In today’s ever-changing digital environment, it is more important than ever for your organization to be up to date on the latest in digital analytics while also understanding how changes in user privacy settings can affect these results.
Traditionally, this is where Google Analytics has shined as one of the premier platforms in terms of analytics and tracking, but big changes are on the way and your organization needs to make sure they are properly prepared.
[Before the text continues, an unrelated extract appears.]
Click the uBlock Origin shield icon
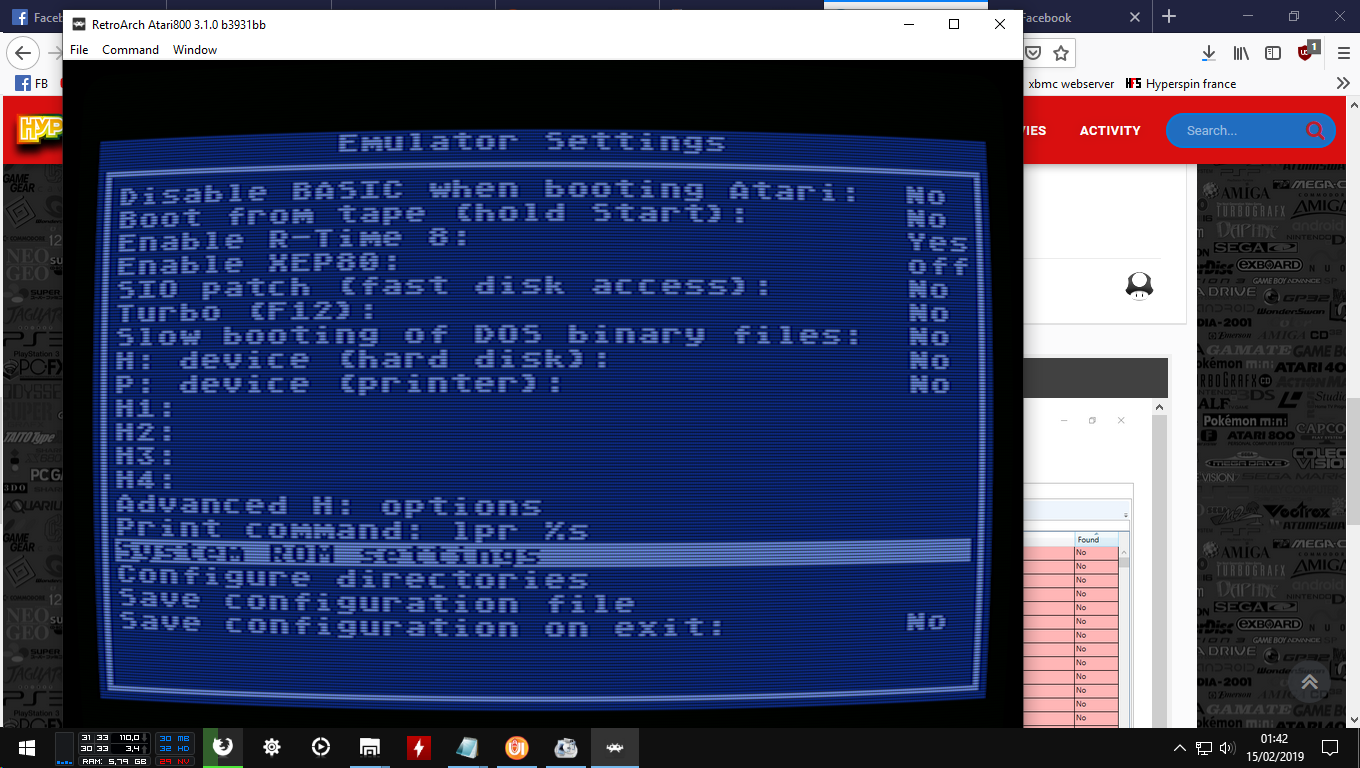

Beginning July 1, 2023, Google Analytics will be transitioning completely to its new version of the platform, Google Analytics 4 (GA4). GA4 will offer many new features to marketers, many of which have not been seen before, but it will also come with a variety of changes to the traditional layout that Google Analytics has operated under previously. Our goal at DeanHouston+ is to help your organization understand these changes and how they will affect your data tracking as well as help leverage your organization to make the most out of the new capabilities Google is introducing.
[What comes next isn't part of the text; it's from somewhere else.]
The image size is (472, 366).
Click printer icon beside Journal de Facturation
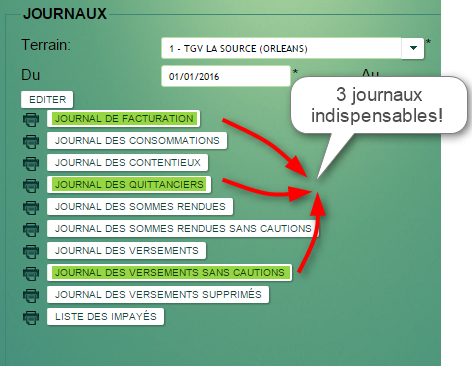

We’ve helped dozens of clients with this transition so far and are ready to help yours as well.
So how does GA4 differ from the traditional Universal Analytics platform? We have broken this down into a few areas.
Updated Event Tracking
By default, Google Analytics traditionally tracked only pageviews across your properties. While you can customize it to track additional interactions, doing so requires more advanced knowledge of event tracking and Google Tag Manager.
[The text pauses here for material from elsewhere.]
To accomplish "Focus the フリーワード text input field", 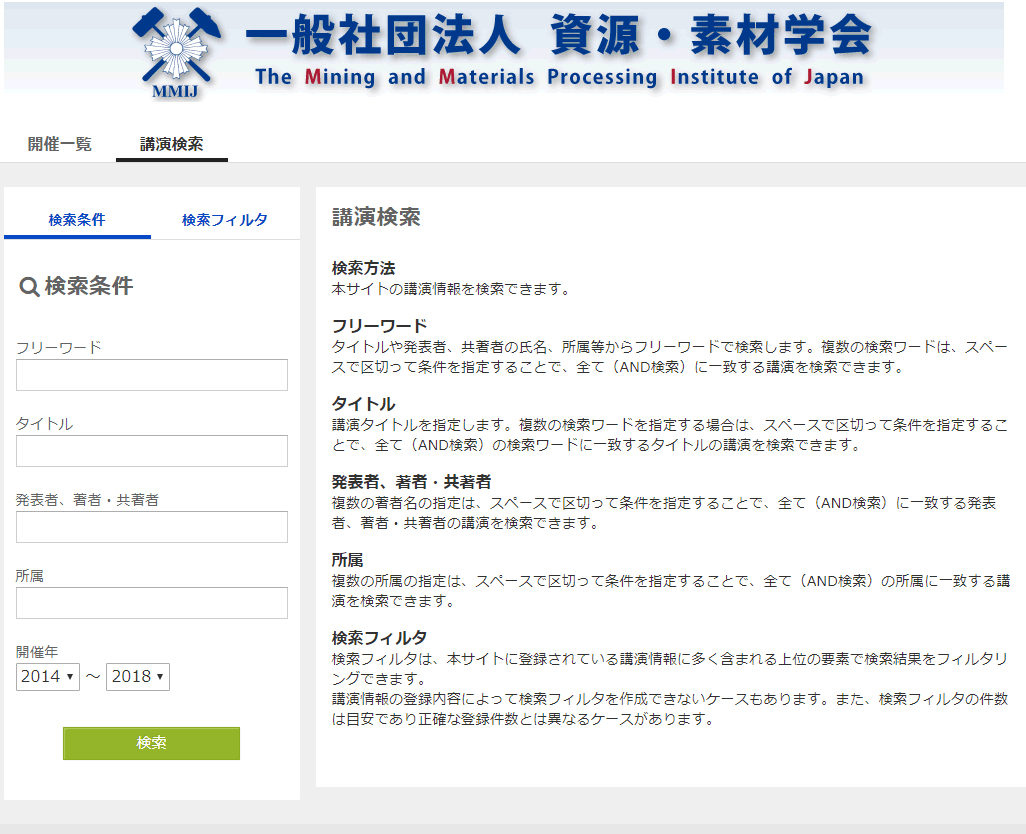I will (152, 375).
GA4 on the other hand comes ready out of the box to collect additional data. With the Enhanced Measurement feature, you can automatically collect data on scrolling, outbound clicks, video engagement, file downloads and more. You can also customize even further based on your specific needs.
Here’s how Google explains the difference between events in GA4 vs Universal Analytics:
“In Universal Analytics, events are user interactions measured independently from a web page or screen load. Downloads, link clicks, form submissions, and video plays are often measured as events. Events in Universal Analytics have a Category, Action, Label and sometimes a Value, and are displayed with these fields in your Analytics reports. In Google Analytics 4 properties, events are user interactions with a website or app that can be measured concurrently or independently from a webpage/screen load. Examples of events include page views, button clicks, user actions, and system events.”
Events in GA4 fall into four categories:
- Enhanced Measurement Events
- Automatically Collected Events
- Recommended Events
- Custom Events
More Intuitive User Privacy and Tracking Features
GA4 gives you and your users more intuitive and precise control over what personal data is collected, which will help you comply with current and future privacy regulations. For example, with GA4 you can now exclude specific events and user properties from ads personalization.
Google’s new approach to analytics is fundamentally designed to be more flexible and adaptable to a future where website cookies will be much less common, and where privacy will be an ever more central concern for users and regulatory bodies. GA4 uses a flexible approach to measurement, and, in the not-too-distant future, will include modeling to fill in the gaps where data may be incomplete.
Redesigned Tools are Now More Focused on User Engagement
In addition to being able to collect and aggregate more data, Google has made it more intuitive for marketers and analysts to dig into user-centric reports by aligning report menu sections with the customer journey. Gone are the trusty Audience, Acquisition, Behavior and Conversion menus. In their place is a Lifecycle section which divides analysis into Acquisition, Engagement, Monetization and Retention. There is also a separate User section that focuses on user demographics and technology.
Among the best features of GA4 are its new user-centric metrics and dimensions that use AI to predict customer actions and value. Meanwhile, Google has done away with the Bounce Rate category and replaced by more powerful and useful engagement metrics. These new metrics, combined with the new pre-configured scroll, video, outbound clicks and file download events should enable you to get a good idea if users are engaging with the content.
Create More Effective Audiences for your Ad Campaign
The new Google Ads Linking feature allows your business to properly track ad campaigns that are running across multiple platforms and devices. For example, if a campaign is set up across mobile and desktop devices and web and app platforms, GA4 will give you the capability to configure each so you can get a clearer picture of the customer journey. In turn, this will help your business’ bottom-line ROI and will help identify ways to decrease total ad spend on future campaigns. Additionally, Google is releasing new predictive metrics to help optimize those audiences even quicker and more intelligently.
Simplified Goals and Event Set-Up
Goal tracking was often seen as one of the most complex processes in Universal Analytics, but GA4 has completely redone this with their new Event Editing and Synthesis feature. GA4 pre-creates several actions and events that previously required manual set-up. Some default options include clicks, scroll behavior, transactions, file downloads and a user’s first visit. Some form submissions and e-commerce goals may not automatically be tracked, but the setup for these is now made much easier, and again requires much less time to implement than previous iterations of GA.
At the end of the day, the transition to GA4 is a big win for user privacy as well as for advanced web and campaign data.
These new features are just some of the main takeaways when it comes to GA4 and is just the beginning of the capabilities that will now be available.